Author Archives: East Sussex WRAS

There have been quite a few reports in the media recently about the number of hedgehogs coming into care being up on previous years. Numbers here at WRAS have certainly been up, and we are working very hard to cope with the numbers.

Please please please, if you find a hedgehog which is too small to hibernate, DO NOT just pick it up and place into a hutch and start feeding it. Frequently the small hedgehogs are too small to hiberbate due to internal parasite issues, as it is not just because they have been born late in the year that they are in trouble. A hedgehog with internal parasite problems will need testing as they show virtually no outward signs of having them. So please contact a rescue centre so they can check it over and treat it if necessary. » Read more

This very unusual Leucistic Hedgehog has come into care from Cooksbridge today via Hamsey Hedgehogs. Very light in colour, but not Albino, this is a condition in which there is partial loss of pigmentation in an animal—which causes white, pale, or patchy coloration of the skin, hair, feathers, scales or cuticle, but not the eyes. Too small to hibernate the hedgehog will be put through the usual health checks and treatment before being fed up and then allowed to hibernate along with the other 98 hedgehogs already in care! » Read more

East Sussex WRAS rescuers were called out this morning to this collapsed fox in Steyne Road Seaford.

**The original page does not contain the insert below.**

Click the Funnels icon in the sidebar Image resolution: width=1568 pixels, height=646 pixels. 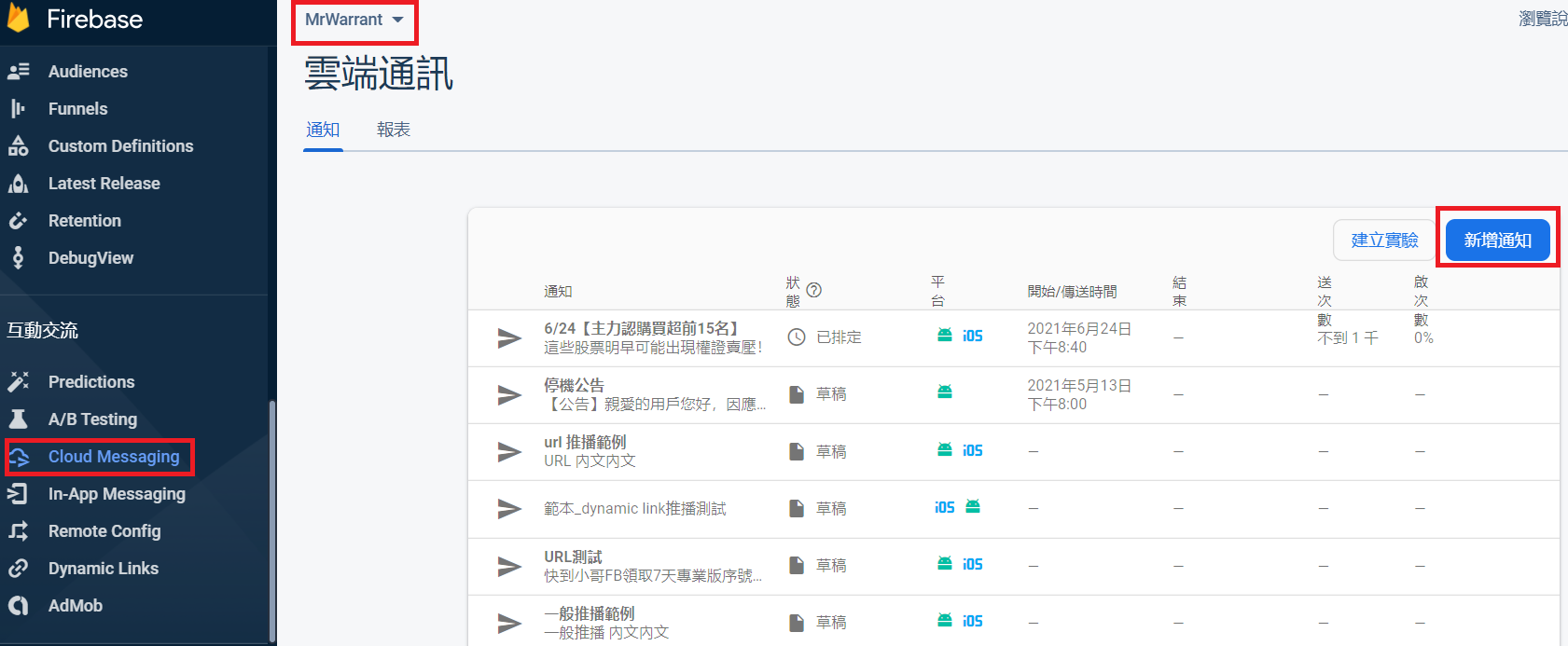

Initially thought to be trapped under a fence, the fox was actually collapsed around the base of a compost bin.

Rescuers quickly had the fox caught and secured. But the fox's breathing was very shallow. The fox was hypothermic and in shock. In order to stimulate better breathing the whiskers were pinched to create a pain response to stimulate an adrenaline rush which saw a sudden increase and improvement in breathing. The fox was extremely cold so wrapped in a padded foil blanket to increase warmth.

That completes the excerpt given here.